Politically convenient, such tactics really do demean the vaunted Conservatives. As we see the "security advantage" diminish--now only 7% more of the population believes Republicans would do a better job on the War on Terror. Considering the War on Terror is the creation of a bipartisan "War Party," the business of who is believing who really doesn't matter to me. Any public so readily fooled deserves neither peace nor security. If the pendulum is in fact swinging back, it won't matter who gets labelled what, or by whom.

This is the freight train roaring down the political tracks, the 800 pound gorilla in the china shop War-makers from both parties don't want the public to hear. Unfortunately, no amount of spin can really disguise the churning bloodbath US and Israeli militancy has created in the increasingly unstable Middle East.

There are limits to even the public's vulnerability to spin. Media handlers liek Rove presume that no amount of spin is ever enough. Yet rhetoric, slopped on however thick--simply can't disguise the massive failure that Iraq has become. The President's unchanging support for the war, and his abject denial of the sane who want Rumsfeld gone, is destroying his Administration. Too stubborn to let go, his whole upside-down, mood-elevated approach is proving to be complete inadequate in dealing with the crisis we face.

Tuesday, August 01, 2006

Welcome to jbpeebles

jbpeebles is blog designed to entertain the politically minded.

Its author is a 40-year-old writer from a red state.

Jb stands for John Bartlett, and peebles is the blogger's last name.

I've been published online and hope to use this blog as a centralized repository of links to information, op-ed pieces. I'd like to republished some of my aticles here, or at least link them from here.

I do plan to offer my favorite quotations, possibly some pictures and podcasts here at jbpeebles.blogspot.com. I may move written content here and link to another site from here for non-written media.

As an amateur writer, I'm still developing my work and distributing it from a relatively low level of sophistication. I have however been writing off and on for 13 years, both fiction and non-fiction, with a strong thrust towards the political since the Iraq War.

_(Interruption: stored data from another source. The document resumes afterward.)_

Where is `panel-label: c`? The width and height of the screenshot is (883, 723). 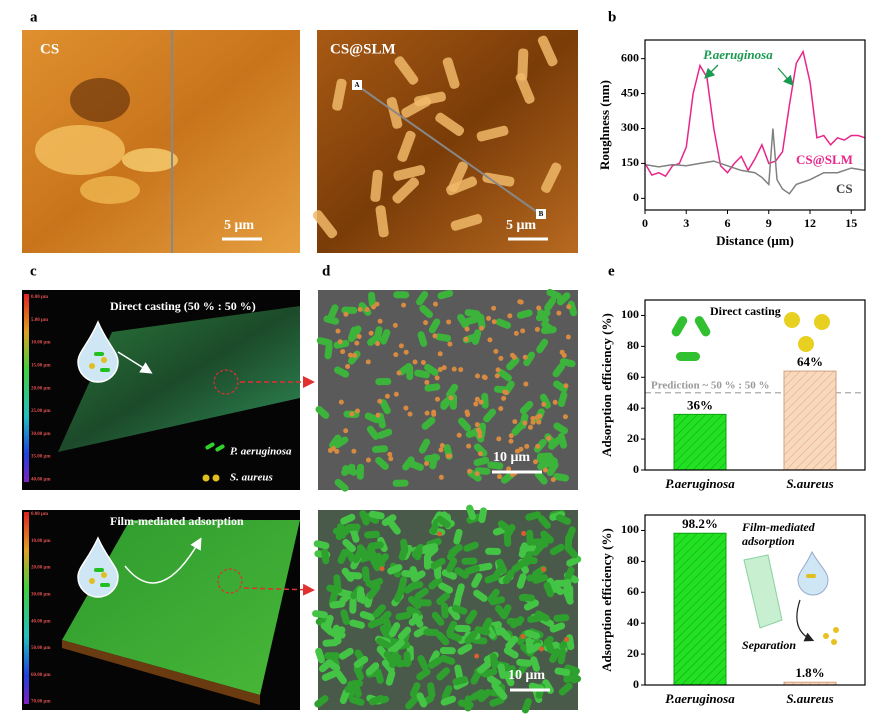
panel-label: c is located at coordinates (34, 271). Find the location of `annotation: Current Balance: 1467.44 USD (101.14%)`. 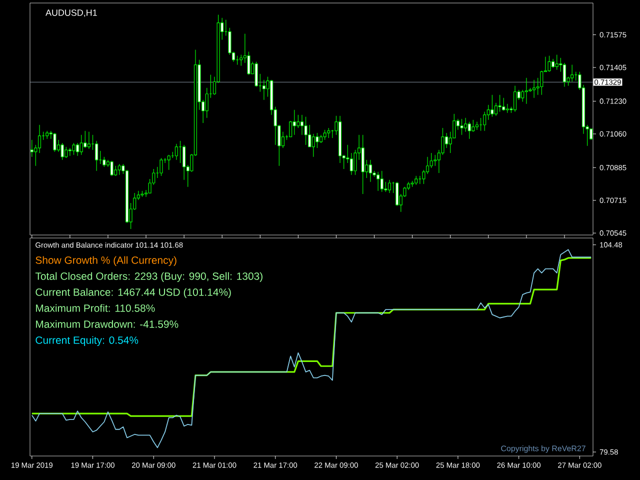

annotation: Current Balance: 1467.44 USD (101.14%) is located at coordinates (134, 293). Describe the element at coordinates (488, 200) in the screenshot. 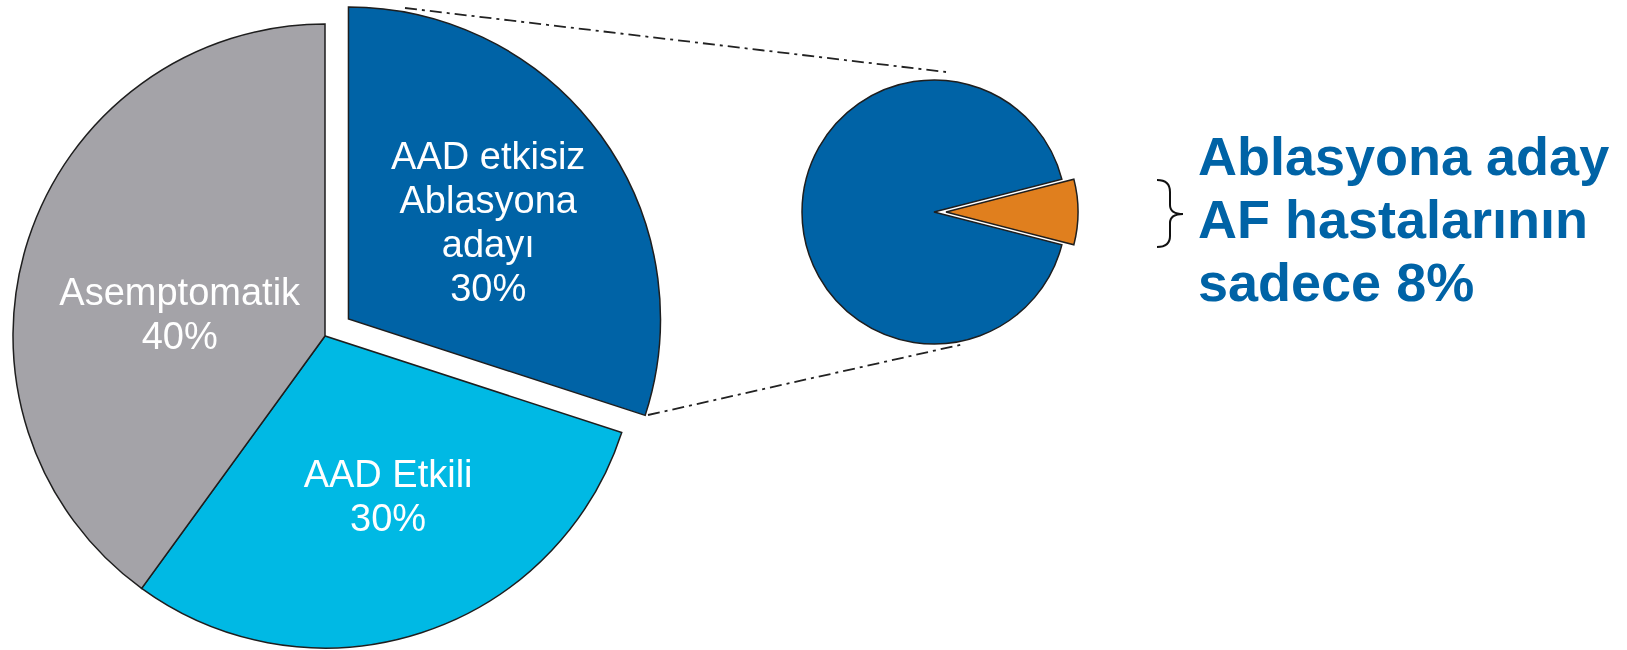

I see `slice-label: AAD etkisiz Ablasyona adayı` at that location.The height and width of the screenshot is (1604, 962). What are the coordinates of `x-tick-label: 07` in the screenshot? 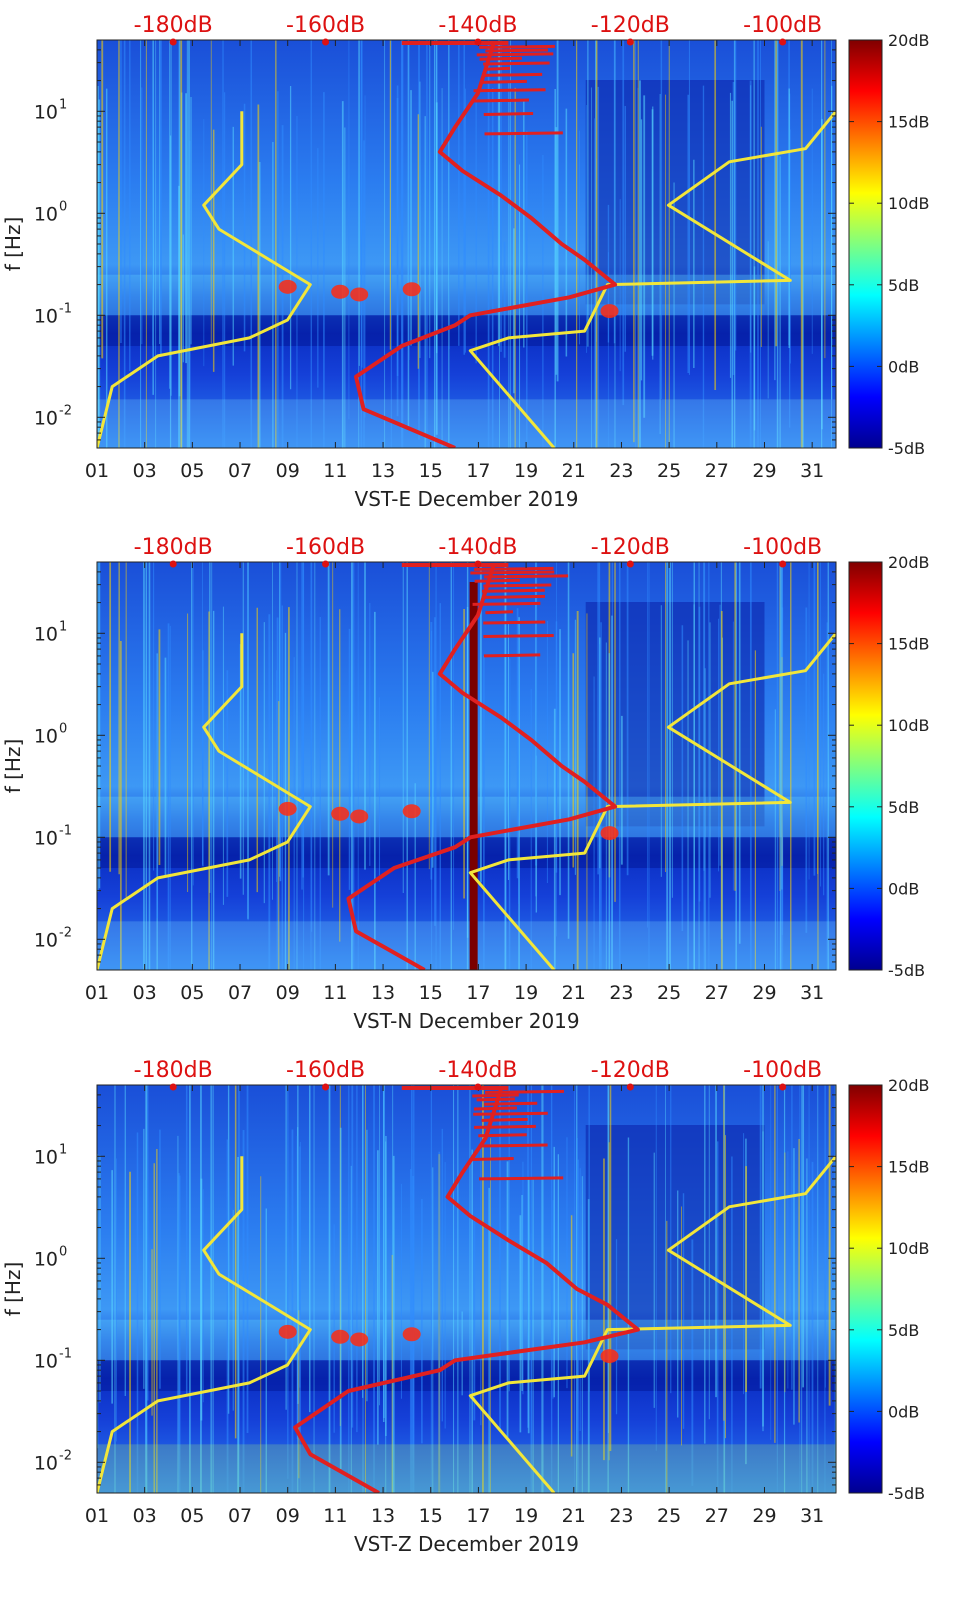 It's located at (240, 471).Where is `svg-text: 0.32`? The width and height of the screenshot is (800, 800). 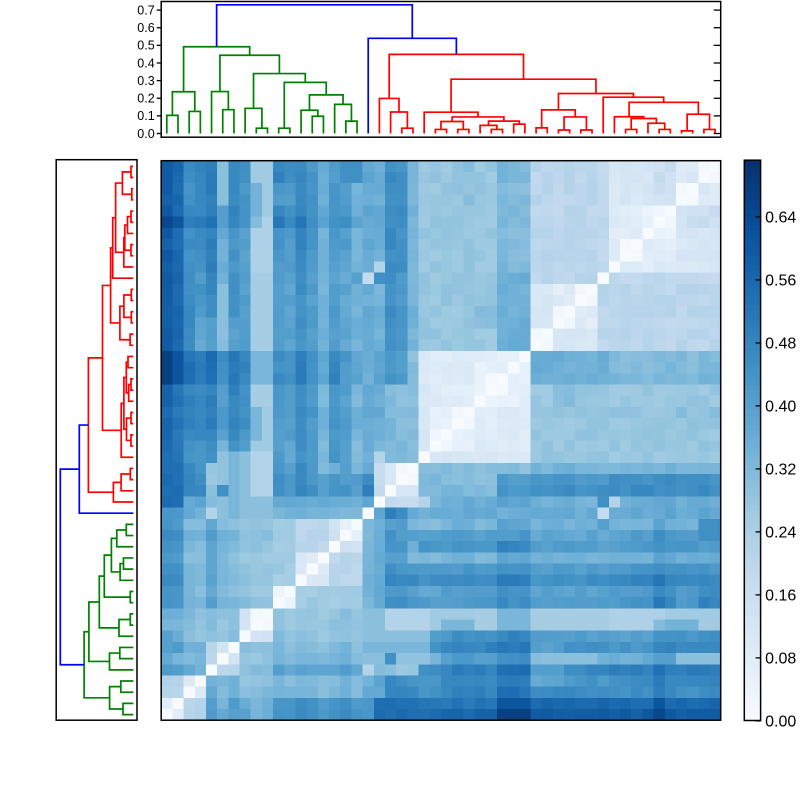
svg-text: 0.32 is located at coordinates (780, 470).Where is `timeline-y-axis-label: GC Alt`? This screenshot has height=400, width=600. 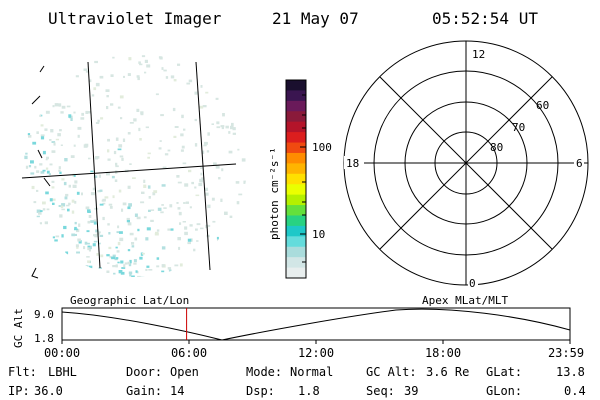
timeline-y-axis-label: GC Alt is located at coordinates (18, 328).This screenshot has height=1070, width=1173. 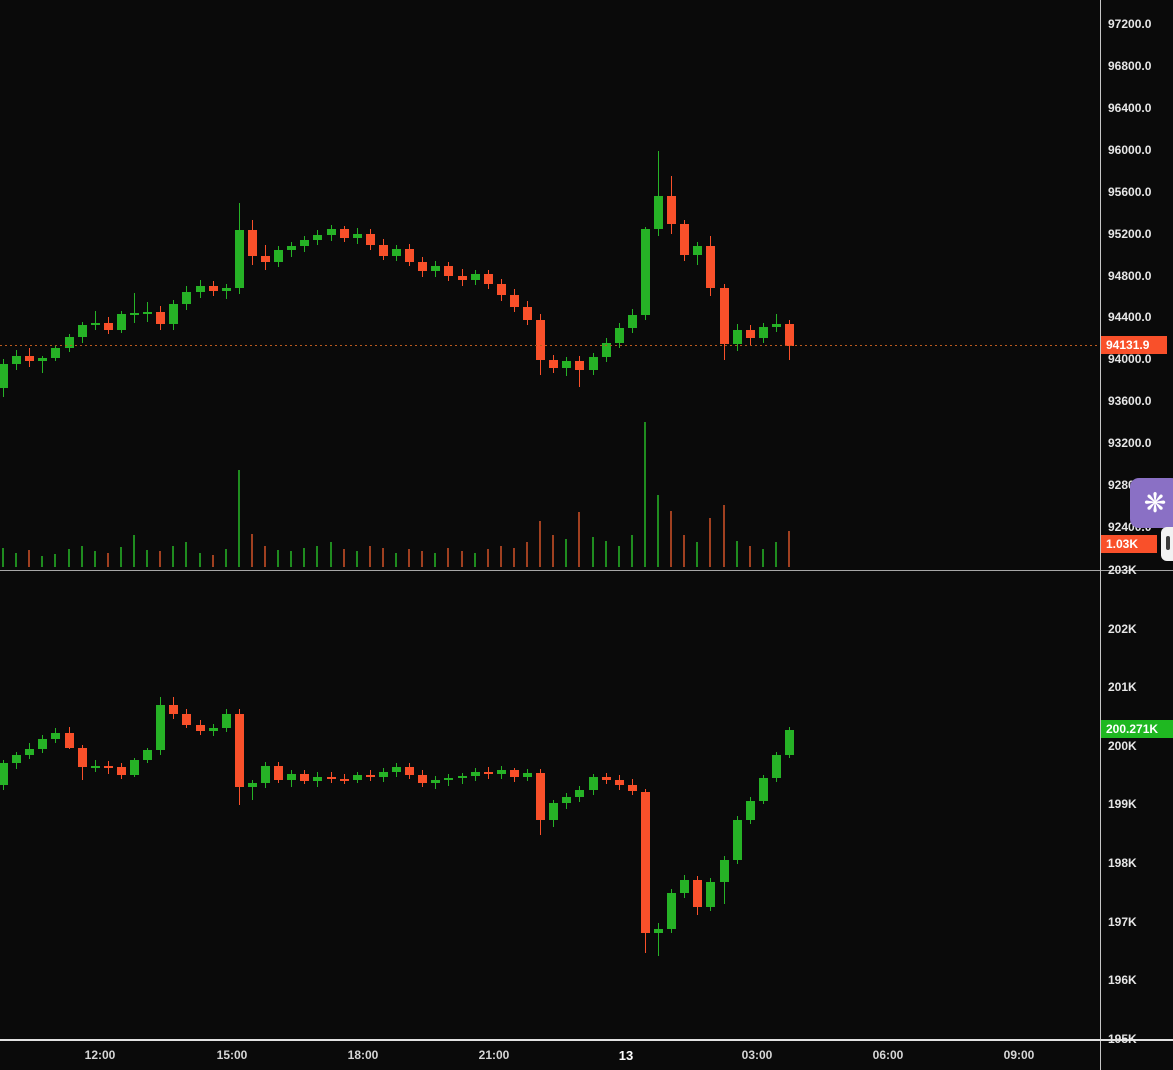 What do you see at coordinates (757, 1055) in the screenshot?
I see `time-tick-label: 03:00` at bounding box center [757, 1055].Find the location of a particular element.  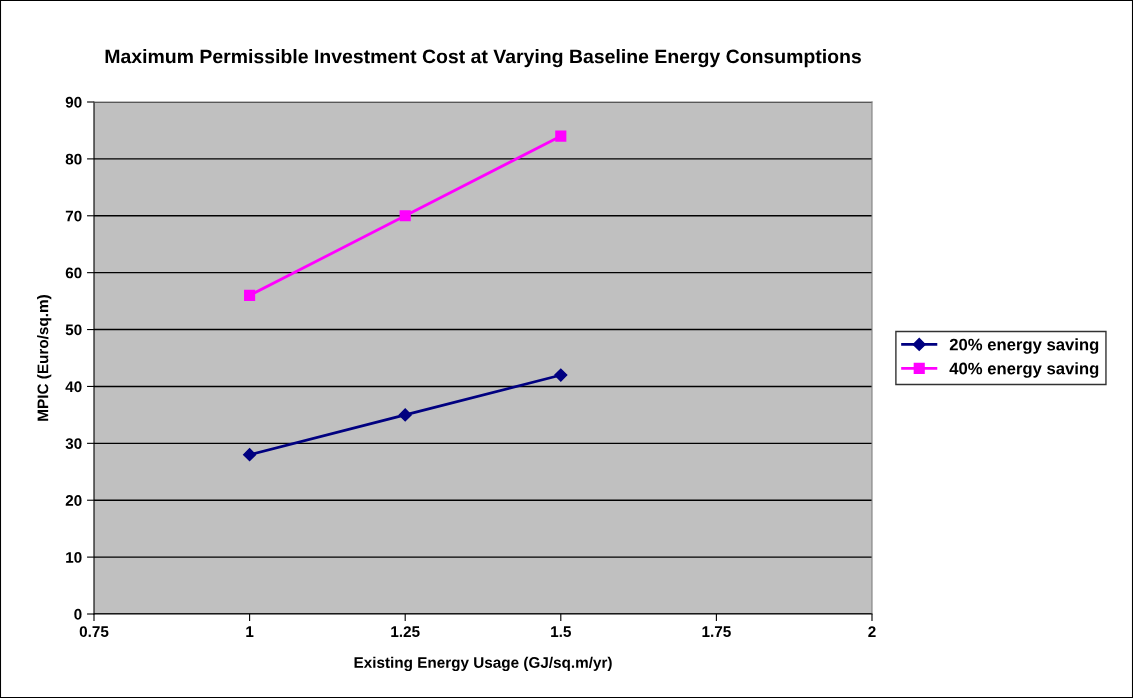

y-tick-label: 30 is located at coordinates (74, 444).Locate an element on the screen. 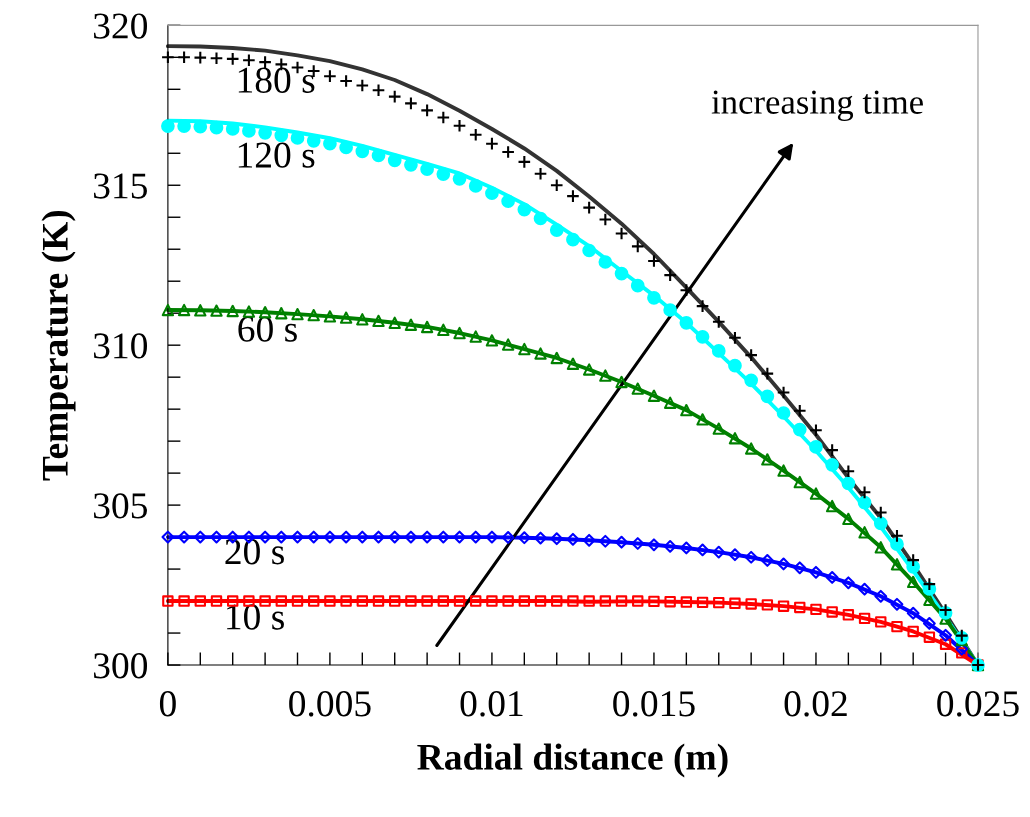 The width and height of the screenshot is (1030, 817). x-tick-label: 0 is located at coordinates (168, 704).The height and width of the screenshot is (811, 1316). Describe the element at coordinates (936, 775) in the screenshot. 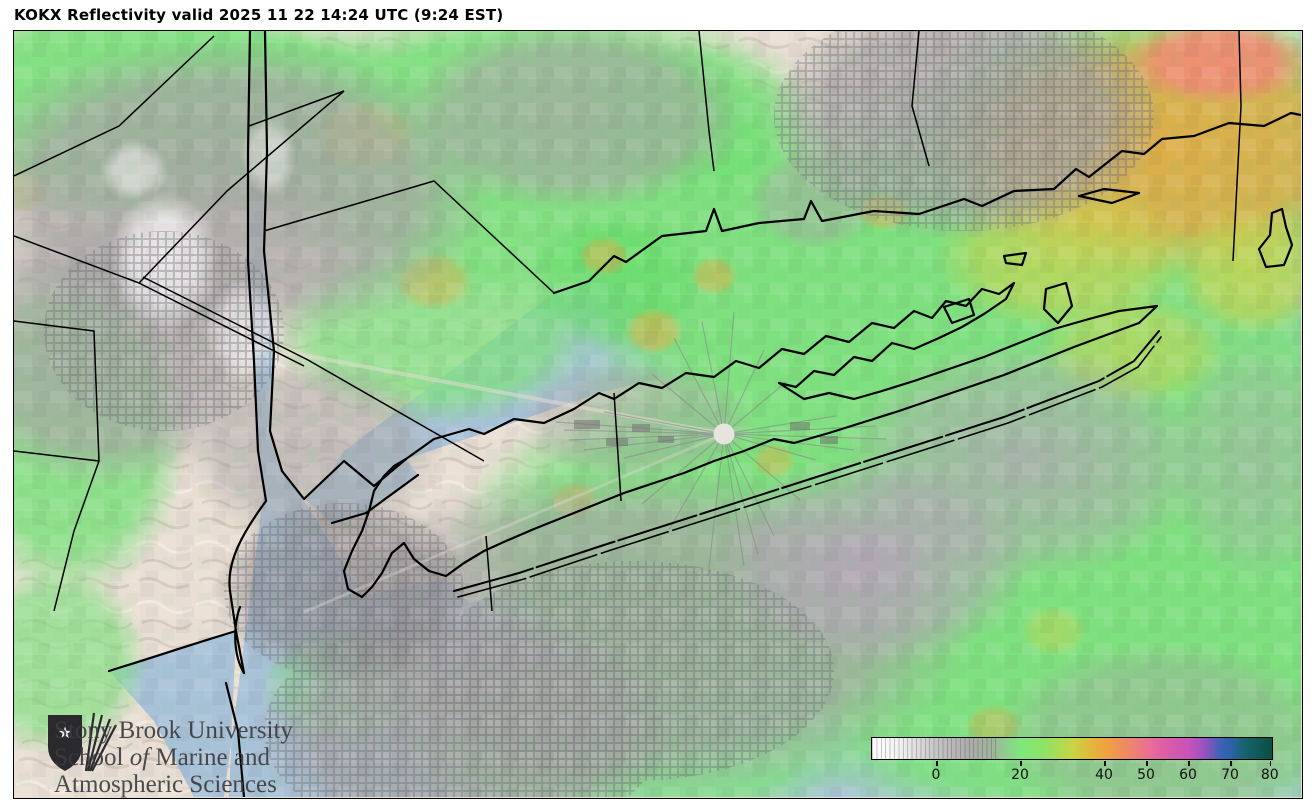

I see `colorbar-tick-label: 0` at that location.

On the positive side, I think I can discuss and analyze timely and important issues and world events. I have travel and living experience abroad, and have a broader worldview than those who imagine the world from the inside out. In the sense I'm a news blogger/political writer, I believe in the power of red pill journalism, and an effort to drive towards the truth in every exchange.

Unfortunately, my editing skills are still being improved, even though school culminated in a Master's Degree in International Management. I do have access to the services of a professional editor, my mother! I hope you, my reader, will bear with me as the quality of my work improves.

Personally, I'm a strong environmental advocate. I've worked on sprawl issues in the past. I do some nature photography in the area I live.

I was a former English teacher in Japan. My Japanese is a little rusty , but I can ramp up to proficiency if need be.


jbpeebles is here because I have things to say. Some of my opinions you may disagree with but I hope I can do adequate service with the facts as I understand them.

I've committed to making comment open and available for subsequent posts, subject to some conditions. My purpose is to provide well-written commentary for this blog, out of the belief that as we learn more, we are enlightened.

I may be accused of being many things, but I hope at the end of my articles you will be challenged about things you may have falsely believed. Of course my version of truth may not be identical to yours, but I'm constantly striving to encourage debate on the facts, with the intent of separating truth from non-truth.